Understanding the ‘Immoral’
Anuja Agrawal
PROSTITUTION AND BEYOND: AN ANALYSIS OF SEX WORK IN INDIA by Rohini Sahni, V. Kalyan Shankar and Hemant Apte Sage Publications, 2010, 369 pp., 395
January 2009, volume 33, No 1

Beyond prostitution is a collection of twenty-three essays on sex work in India. Of these only two essays have been previously published in academic journals. The essays in the collection range from serious analyses of themes in sex work in India, historical and literary surveys of various forms of the practice, brief field based reports, a panel discussion and finally even a journalistic interview with a medical practitioner working in a red light area. A majority of writings stem from experiences and engagements that are situated in the states of Karnataka, Andhra Pradesh and Maharashtra although there are a few pieces from other locations such as West Bengal and Rajasthan. The striking unevenness in the empirical content and analytic quality of the papers in the volume may be attributed to the heterogeneity in the location and background of the contributors. Some very useful and incisive analyses of the mobilization around the issue of sex work in contemporary India thus find a place alongside some very preliminary pieces.

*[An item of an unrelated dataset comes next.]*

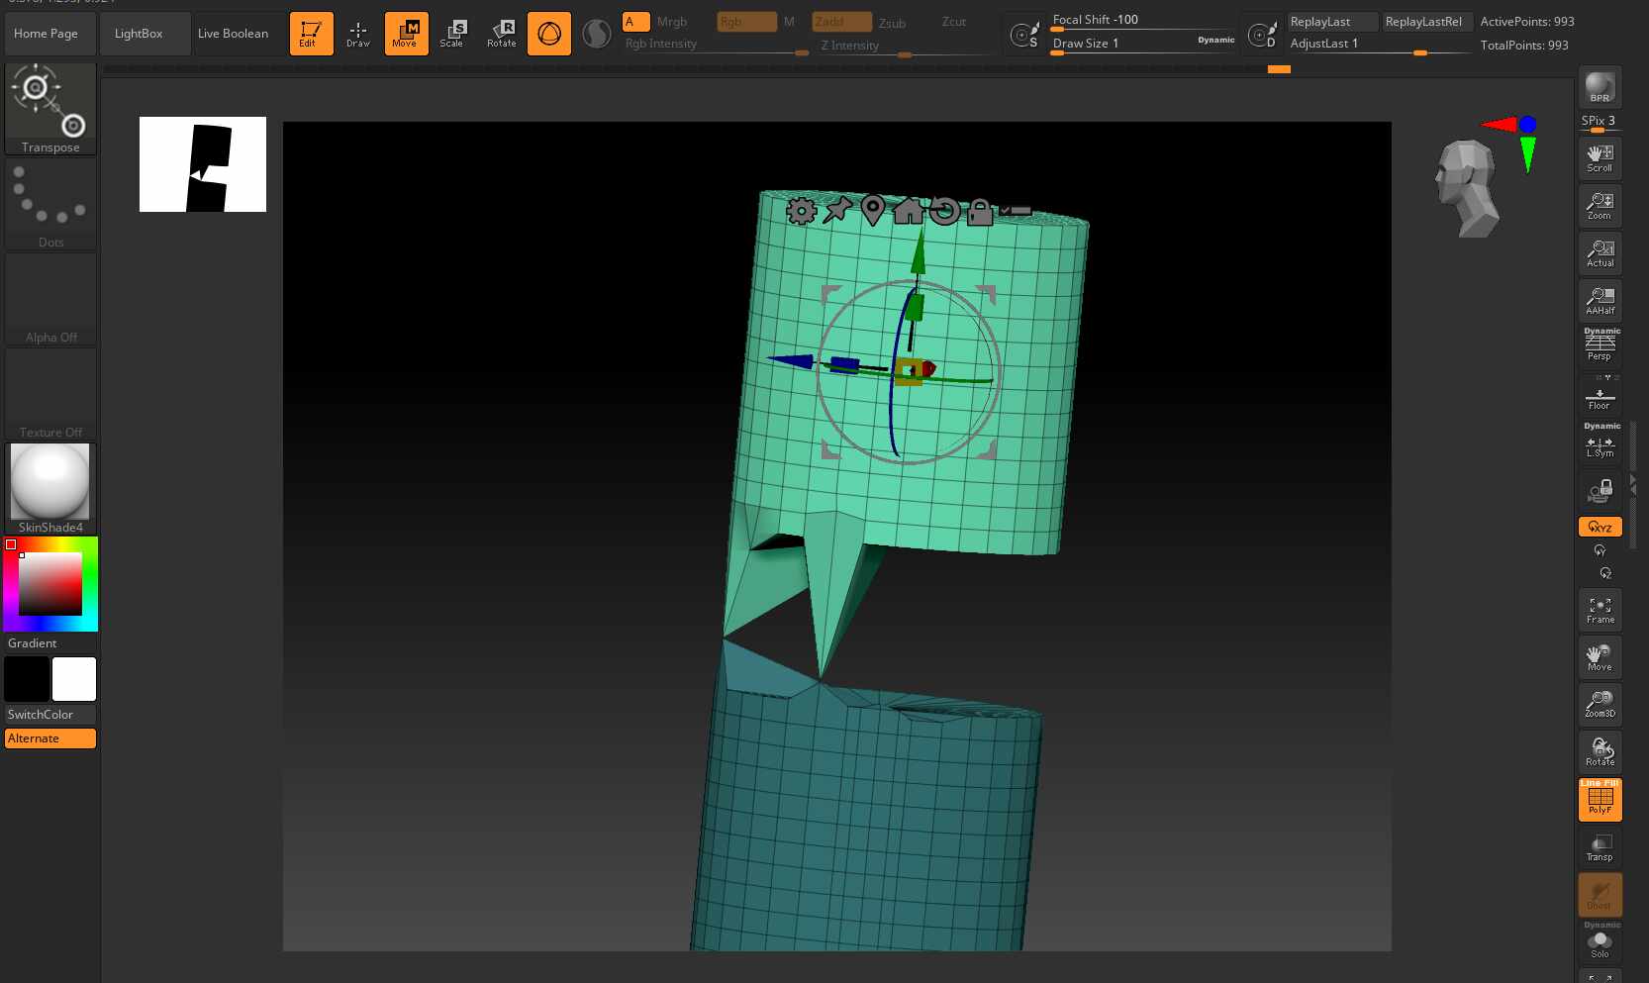Select the Rotate transform tool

That most, though not all, of the contributors to this volume are activists and NGO workers is a reiteration of the dominant trend in writings on sex work in India.

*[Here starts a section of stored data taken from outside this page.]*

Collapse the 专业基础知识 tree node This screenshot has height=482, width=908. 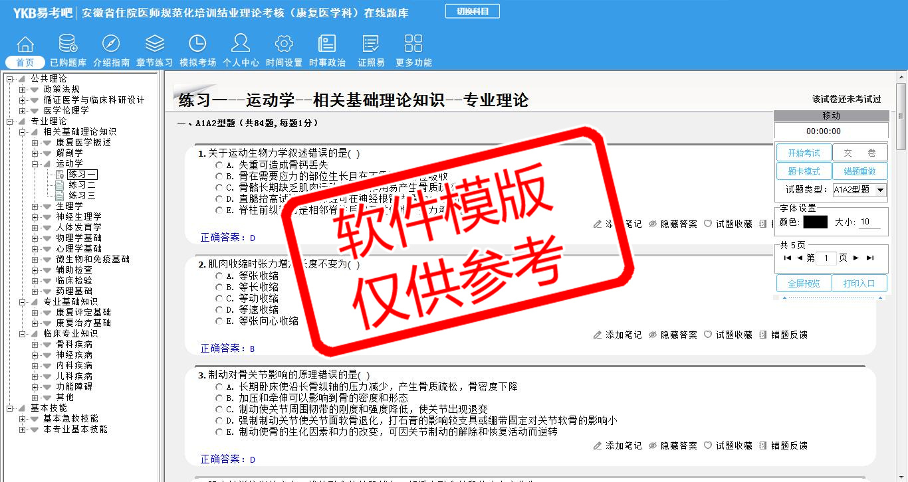coord(23,301)
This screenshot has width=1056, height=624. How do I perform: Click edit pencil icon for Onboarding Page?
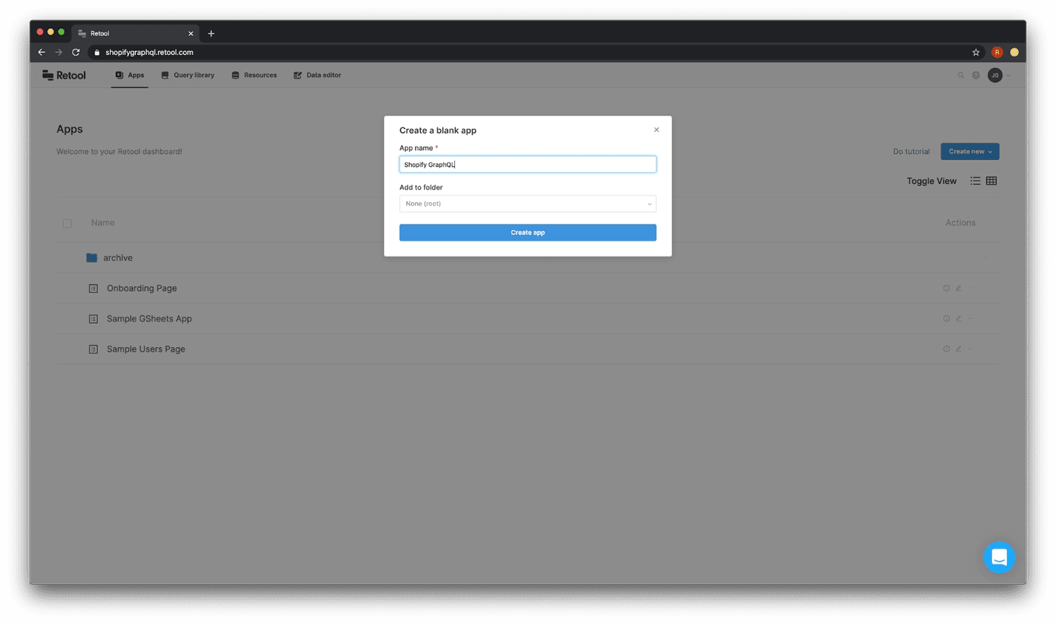pos(959,288)
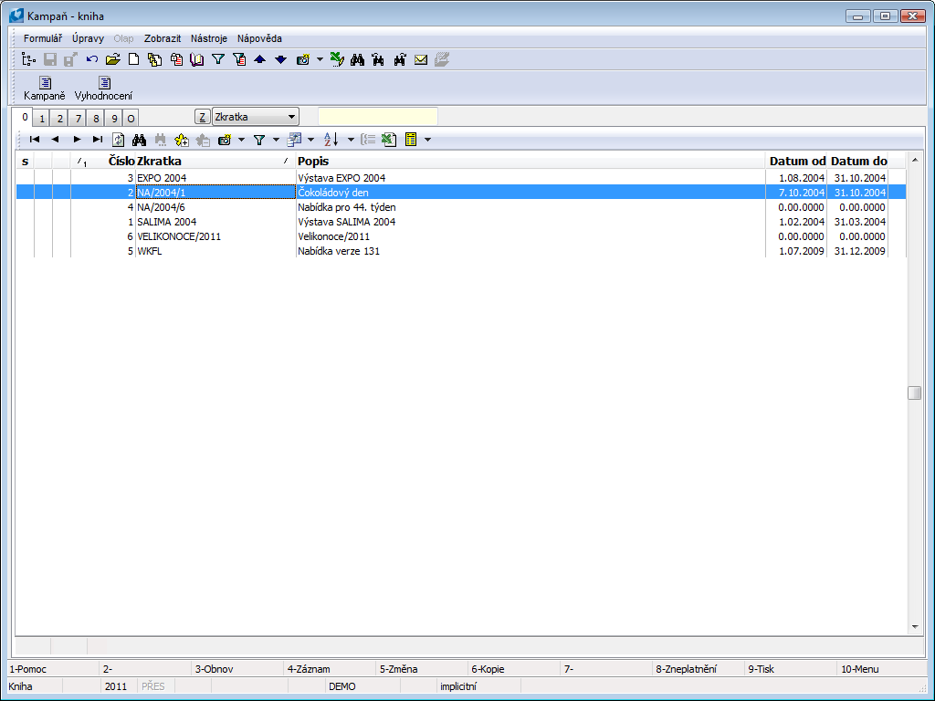
Task: Click the blank new document icon
Action: click(133, 60)
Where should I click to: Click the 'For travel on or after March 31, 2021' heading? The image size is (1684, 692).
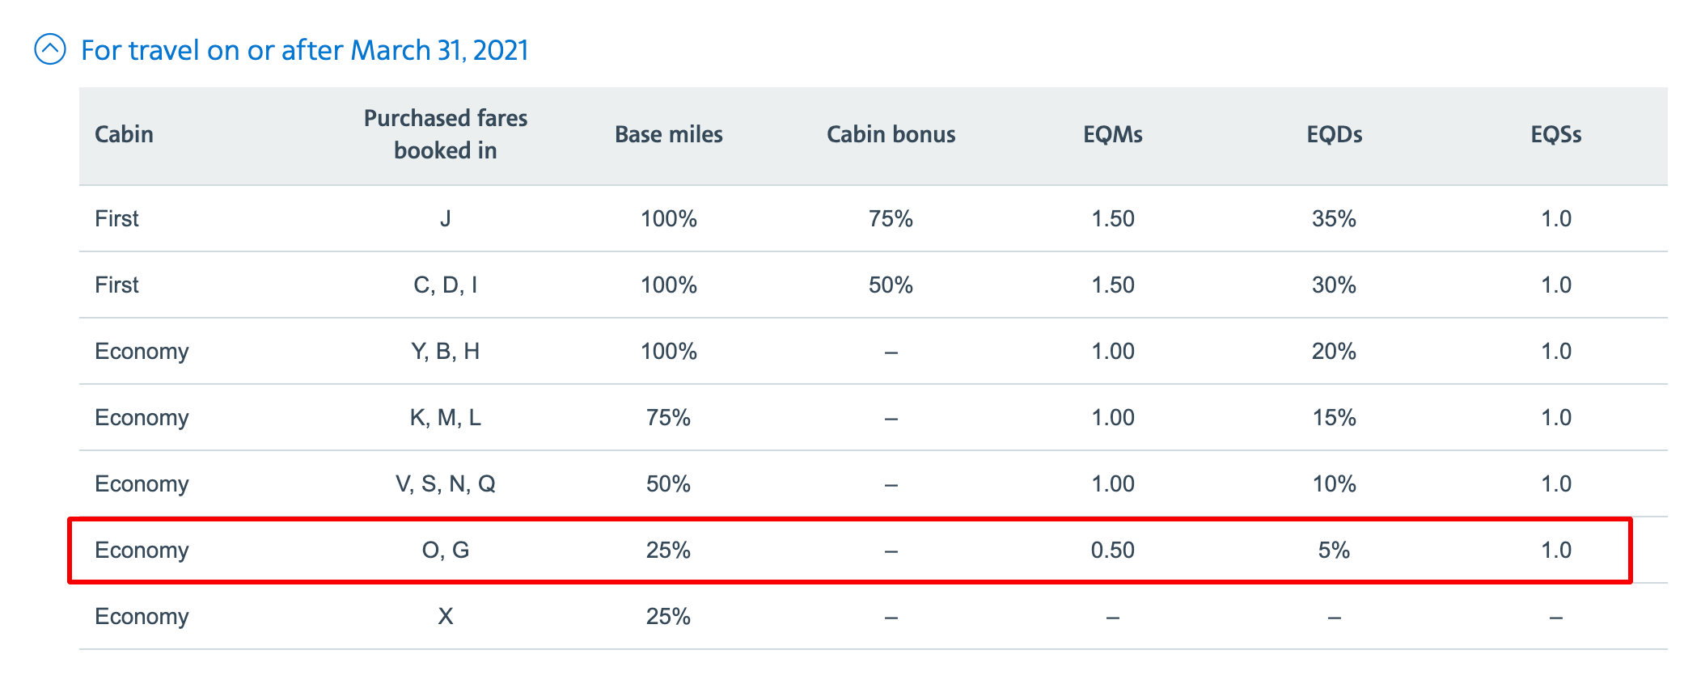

In one of the most pertinent essays, Swati Ghosh offers an incisive analysis of the ‘Sex workers’ manifesto’ in Section I of this volume. This manifesto is a theme paper that was produced by the women engaged in sex work for the First National Conference of the sex workers held in Kolkata in 1997. This ‘unique politico-moral’ document has acquired some amount of salience in the debates on prostitution in India and therefore Ghosh’s analysis which demonstrates its limited critical and political scope is extremely valuable. She argues that this document does not proceed beyond the framework which critiques social marginalization of women. It also glosses over how sex work is implicated in the class dynamics of the wider society and the extremely exploitative organization of the sex industry itself. Ghosh traces the reticence to address these issues to the liberal feminist stance of this perspective which does not go beyond seeking a more egalitarian position for sex workers within the existing social order.